> Exercise
Once you reach the line that holds "Switch to the Запись tab" in the listing below, output it and every line after it through the line that holds "Given: Open Brukerkonto menu item", word for word.

<<<<

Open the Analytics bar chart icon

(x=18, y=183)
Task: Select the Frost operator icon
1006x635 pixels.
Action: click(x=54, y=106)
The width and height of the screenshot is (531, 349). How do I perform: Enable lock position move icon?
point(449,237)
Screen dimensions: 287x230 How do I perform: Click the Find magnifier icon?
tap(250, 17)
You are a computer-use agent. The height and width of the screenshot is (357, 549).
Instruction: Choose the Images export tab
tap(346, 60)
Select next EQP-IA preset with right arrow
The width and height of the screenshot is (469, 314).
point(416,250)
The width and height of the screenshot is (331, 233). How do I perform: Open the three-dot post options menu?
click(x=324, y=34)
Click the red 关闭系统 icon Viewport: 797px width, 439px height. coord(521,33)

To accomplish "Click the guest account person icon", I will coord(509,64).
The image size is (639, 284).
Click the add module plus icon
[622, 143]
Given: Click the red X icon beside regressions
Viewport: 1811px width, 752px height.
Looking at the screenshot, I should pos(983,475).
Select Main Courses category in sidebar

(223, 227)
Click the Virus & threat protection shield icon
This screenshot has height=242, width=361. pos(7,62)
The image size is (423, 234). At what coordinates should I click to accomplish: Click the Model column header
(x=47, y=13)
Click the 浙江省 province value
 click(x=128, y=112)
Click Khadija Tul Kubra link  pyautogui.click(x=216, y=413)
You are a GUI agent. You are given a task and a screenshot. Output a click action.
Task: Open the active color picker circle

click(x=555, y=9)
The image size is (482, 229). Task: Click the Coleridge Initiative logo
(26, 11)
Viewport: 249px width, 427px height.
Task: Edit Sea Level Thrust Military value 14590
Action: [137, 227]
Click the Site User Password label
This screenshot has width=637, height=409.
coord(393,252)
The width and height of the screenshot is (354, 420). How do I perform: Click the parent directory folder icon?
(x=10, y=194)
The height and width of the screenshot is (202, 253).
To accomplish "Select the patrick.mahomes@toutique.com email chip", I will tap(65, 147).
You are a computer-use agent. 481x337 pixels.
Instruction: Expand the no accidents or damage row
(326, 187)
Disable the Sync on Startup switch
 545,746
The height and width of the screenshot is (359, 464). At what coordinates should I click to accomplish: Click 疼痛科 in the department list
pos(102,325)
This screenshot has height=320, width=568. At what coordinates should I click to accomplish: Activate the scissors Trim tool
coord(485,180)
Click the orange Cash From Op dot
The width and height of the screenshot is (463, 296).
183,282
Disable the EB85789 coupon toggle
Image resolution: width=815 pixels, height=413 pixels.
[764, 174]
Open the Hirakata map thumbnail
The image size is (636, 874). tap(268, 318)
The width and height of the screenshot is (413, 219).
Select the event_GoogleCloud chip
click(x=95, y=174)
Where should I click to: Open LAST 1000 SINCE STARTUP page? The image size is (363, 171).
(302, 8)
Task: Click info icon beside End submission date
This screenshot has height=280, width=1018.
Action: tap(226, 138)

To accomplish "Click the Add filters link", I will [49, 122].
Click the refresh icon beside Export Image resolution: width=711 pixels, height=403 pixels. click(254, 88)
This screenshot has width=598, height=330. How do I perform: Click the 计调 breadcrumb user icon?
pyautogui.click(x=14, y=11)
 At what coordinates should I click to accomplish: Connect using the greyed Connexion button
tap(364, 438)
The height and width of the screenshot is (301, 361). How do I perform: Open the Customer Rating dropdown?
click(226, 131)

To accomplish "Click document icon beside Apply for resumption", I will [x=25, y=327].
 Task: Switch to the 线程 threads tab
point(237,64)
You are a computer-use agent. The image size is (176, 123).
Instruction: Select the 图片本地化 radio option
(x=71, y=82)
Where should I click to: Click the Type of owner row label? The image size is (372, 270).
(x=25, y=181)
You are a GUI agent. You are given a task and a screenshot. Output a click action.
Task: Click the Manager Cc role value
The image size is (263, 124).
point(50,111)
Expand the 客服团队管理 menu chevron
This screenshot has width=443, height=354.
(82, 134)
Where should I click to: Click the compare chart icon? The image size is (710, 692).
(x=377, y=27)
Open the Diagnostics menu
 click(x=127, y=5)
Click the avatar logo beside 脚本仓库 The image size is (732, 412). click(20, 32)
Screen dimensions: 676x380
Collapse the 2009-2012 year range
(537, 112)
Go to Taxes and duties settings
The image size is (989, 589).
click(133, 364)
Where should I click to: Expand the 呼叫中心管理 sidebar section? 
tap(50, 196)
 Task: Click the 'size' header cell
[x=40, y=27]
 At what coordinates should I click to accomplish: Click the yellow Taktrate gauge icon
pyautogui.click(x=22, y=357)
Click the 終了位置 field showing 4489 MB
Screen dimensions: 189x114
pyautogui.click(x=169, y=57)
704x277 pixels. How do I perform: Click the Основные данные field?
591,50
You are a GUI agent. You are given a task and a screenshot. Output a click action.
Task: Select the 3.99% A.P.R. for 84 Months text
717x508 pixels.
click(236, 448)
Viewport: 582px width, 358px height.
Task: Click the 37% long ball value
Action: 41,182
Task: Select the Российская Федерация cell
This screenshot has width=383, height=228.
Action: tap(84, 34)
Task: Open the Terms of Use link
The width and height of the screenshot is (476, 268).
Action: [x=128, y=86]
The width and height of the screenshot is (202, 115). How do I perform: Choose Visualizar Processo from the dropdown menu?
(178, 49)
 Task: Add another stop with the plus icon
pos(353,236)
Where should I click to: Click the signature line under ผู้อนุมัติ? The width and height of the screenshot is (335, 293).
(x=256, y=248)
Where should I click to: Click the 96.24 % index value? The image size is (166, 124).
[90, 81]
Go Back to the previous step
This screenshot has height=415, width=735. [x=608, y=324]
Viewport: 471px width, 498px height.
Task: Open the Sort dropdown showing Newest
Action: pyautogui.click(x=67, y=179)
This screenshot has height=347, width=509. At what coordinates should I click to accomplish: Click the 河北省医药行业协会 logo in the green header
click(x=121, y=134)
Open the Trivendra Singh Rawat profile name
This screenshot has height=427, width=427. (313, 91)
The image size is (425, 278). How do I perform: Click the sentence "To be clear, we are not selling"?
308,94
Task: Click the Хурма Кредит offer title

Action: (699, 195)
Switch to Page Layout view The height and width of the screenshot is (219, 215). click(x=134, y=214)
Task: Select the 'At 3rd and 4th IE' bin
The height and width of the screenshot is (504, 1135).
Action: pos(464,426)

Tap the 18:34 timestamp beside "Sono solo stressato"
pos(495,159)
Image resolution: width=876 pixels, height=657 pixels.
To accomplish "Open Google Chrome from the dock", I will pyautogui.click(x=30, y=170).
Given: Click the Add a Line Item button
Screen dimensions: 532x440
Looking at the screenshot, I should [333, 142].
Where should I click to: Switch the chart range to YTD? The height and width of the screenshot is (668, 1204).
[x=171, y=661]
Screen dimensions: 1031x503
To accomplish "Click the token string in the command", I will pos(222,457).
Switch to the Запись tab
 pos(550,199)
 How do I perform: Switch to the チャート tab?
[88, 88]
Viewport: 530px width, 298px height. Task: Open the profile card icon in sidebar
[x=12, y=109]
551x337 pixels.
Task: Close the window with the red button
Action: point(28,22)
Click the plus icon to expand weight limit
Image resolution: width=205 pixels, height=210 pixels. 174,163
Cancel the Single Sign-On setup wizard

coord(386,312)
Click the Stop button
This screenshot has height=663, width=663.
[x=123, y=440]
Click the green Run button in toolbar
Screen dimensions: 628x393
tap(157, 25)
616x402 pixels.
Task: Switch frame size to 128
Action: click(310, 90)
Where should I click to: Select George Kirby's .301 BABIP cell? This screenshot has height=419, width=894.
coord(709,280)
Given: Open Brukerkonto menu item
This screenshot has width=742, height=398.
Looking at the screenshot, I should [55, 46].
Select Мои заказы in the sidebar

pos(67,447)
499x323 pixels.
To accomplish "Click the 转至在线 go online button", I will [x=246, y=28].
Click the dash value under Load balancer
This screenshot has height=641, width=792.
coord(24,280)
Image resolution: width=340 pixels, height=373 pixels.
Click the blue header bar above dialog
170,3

>>>>

> Written reply
Switch to the Запись tab
 pos(550,199)
 How do I perform: Switch to the チャート tab?
[88, 88]
Viewport: 530px width, 298px height. Task: Open the profile card icon in sidebar
[x=12, y=109]
551x337 pixels.
Task: Close the window with the red button
Action: point(28,22)
Click the plus icon to expand weight limit
Image resolution: width=205 pixels, height=210 pixels. 174,163
Cancel the Single Sign-On setup wizard

coord(386,312)
Click the Stop button
This screenshot has height=663, width=663.
[x=123, y=440]
Click the green Run button in toolbar
Screen dimensions: 628x393
tap(157, 25)
616x402 pixels.
Task: Switch frame size to 128
Action: click(310, 90)
Where should I click to: Select George Kirby's .301 BABIP cell? This screenshot has height=419, width=894.
coord(709,280)
Given: Open Brukerkonto menu item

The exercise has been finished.